1) It's natural to begin with centralizers of semisimple elements in a connected semisimple algebraic group $G$, then adapt to finite groups of Lie type. Here you can start with a connected reductive group, with no loss of generality, but in fact the centralizers depend just on the study of a semisimple group following Borel-Chevalley, Borel-Tits, Steinberg, Carter. Here the "simple" groups (in the sense of algebraic groups) are most crucial, and at some point you get involved with case-by-case study. For the finite groups, it's most efficient to work over an algebraic closure of a finite prime field, then study split and quasi-split groups along with groups of Suzuki and Ree.
2) Semisimple elements $s \in G$ are the best behaved ones, having reductive centralizers. But the centralizer need not be connected, unless $G$ is assumed to be simply connected (a difficult theorem proved by Steinberg with help from Springer and still awaiting a more transparent proof). Otherwise life gets more complicated, as seen in the format of character tables for the finite groups in the Atlas. (The Weyl group may contribute a little extra to the centralizer.)

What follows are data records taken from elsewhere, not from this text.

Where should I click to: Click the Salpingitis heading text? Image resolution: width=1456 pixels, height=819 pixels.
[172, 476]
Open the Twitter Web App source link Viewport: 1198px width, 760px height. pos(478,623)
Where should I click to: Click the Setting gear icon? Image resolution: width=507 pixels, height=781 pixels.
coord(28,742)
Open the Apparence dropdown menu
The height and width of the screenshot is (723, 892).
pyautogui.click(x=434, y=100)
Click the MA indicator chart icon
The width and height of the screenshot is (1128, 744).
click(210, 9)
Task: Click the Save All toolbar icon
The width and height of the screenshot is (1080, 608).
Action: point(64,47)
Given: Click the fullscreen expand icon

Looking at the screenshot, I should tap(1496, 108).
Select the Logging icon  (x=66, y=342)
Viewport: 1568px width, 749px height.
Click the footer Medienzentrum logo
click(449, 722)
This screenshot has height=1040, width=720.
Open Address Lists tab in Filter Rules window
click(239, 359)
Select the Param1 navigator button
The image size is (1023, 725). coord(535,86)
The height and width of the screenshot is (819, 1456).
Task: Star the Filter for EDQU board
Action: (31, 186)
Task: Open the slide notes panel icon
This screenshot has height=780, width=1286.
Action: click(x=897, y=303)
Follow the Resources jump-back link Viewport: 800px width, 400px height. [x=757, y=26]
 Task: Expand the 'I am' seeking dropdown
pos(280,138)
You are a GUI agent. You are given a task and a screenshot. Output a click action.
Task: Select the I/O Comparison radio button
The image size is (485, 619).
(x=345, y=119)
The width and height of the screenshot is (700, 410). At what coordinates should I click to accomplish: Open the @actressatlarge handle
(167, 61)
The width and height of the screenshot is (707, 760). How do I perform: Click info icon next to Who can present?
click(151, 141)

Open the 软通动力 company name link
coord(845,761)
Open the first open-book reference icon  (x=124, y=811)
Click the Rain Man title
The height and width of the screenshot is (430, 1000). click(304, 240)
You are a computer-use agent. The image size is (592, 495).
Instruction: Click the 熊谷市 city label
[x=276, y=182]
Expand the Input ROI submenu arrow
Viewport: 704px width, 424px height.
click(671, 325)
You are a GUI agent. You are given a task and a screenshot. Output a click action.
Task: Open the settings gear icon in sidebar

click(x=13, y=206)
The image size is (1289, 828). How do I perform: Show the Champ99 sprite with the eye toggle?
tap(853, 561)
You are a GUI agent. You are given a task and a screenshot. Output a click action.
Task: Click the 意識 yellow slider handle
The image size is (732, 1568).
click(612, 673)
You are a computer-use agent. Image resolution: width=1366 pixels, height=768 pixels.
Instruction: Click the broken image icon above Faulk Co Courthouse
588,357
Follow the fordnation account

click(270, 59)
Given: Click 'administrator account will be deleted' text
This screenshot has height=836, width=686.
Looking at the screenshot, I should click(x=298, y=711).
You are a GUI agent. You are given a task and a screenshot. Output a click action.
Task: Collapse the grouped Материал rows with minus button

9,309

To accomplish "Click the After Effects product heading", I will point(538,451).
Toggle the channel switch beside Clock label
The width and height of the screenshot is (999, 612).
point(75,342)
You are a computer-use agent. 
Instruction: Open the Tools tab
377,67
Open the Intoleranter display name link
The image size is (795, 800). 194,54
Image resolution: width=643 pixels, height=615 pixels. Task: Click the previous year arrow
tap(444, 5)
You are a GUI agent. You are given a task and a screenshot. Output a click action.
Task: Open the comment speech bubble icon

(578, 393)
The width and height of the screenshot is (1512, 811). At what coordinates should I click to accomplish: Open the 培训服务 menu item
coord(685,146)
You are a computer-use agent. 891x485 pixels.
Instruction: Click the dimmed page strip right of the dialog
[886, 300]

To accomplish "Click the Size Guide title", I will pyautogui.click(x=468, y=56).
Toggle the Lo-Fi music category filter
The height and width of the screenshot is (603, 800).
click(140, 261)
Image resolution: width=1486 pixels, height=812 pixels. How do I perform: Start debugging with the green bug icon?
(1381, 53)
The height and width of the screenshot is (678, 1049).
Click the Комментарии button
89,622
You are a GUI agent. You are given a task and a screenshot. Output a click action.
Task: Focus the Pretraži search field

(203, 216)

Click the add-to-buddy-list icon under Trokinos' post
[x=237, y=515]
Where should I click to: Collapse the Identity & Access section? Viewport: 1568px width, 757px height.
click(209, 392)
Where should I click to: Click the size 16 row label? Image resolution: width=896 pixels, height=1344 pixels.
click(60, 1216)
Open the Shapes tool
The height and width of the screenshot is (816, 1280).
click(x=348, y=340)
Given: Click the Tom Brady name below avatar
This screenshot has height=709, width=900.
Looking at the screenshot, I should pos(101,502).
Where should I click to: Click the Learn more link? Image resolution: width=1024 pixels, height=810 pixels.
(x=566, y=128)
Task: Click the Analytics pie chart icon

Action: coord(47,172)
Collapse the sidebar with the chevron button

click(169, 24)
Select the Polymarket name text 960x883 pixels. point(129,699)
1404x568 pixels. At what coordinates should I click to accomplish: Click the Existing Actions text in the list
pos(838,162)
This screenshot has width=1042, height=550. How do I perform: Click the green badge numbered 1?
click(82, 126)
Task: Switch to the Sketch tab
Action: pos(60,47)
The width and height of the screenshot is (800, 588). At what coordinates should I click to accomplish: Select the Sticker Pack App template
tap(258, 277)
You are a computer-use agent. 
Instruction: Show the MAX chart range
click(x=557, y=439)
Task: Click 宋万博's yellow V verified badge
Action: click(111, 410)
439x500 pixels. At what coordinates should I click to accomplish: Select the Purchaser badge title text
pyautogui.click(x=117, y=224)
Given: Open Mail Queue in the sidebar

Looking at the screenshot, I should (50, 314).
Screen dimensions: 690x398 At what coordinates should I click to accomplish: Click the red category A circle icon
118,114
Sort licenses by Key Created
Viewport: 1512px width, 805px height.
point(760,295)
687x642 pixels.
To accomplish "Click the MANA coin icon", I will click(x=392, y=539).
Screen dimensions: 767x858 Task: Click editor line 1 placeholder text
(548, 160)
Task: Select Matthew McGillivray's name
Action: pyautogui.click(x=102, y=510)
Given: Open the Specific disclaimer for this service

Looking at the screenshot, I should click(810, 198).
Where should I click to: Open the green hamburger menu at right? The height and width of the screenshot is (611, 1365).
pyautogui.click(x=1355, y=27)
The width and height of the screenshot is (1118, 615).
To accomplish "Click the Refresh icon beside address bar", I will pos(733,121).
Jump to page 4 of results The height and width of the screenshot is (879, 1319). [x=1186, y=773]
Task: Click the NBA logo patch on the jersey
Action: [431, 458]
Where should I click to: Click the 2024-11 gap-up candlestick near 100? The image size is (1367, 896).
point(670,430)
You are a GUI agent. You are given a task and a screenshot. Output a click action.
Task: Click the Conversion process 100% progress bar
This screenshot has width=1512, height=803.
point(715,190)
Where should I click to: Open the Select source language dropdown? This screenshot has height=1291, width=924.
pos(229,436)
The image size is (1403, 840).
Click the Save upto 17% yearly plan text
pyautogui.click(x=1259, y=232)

3) Now the structure of $C_G(s)$ is transparent: it is connected and reductive, generated by a maximal torus containing $s$ along with root subgroups relative to this torus which belong to roots lying in a subsystem generated by roots corresponding to a proper subset of vertices of the extended Dynkin diagram (Borel de-Siebenthal theory, applied by Carter and his student Deriziotis). In particular, $C_G(s)$ may or may not be a Levi subgroup of some parabolic subgroup of $G$, though it is always a pseudo-Levi subgroup. For instance, in type $G_2$ you can have such a subgroup with derived group of Lie type $B_2$.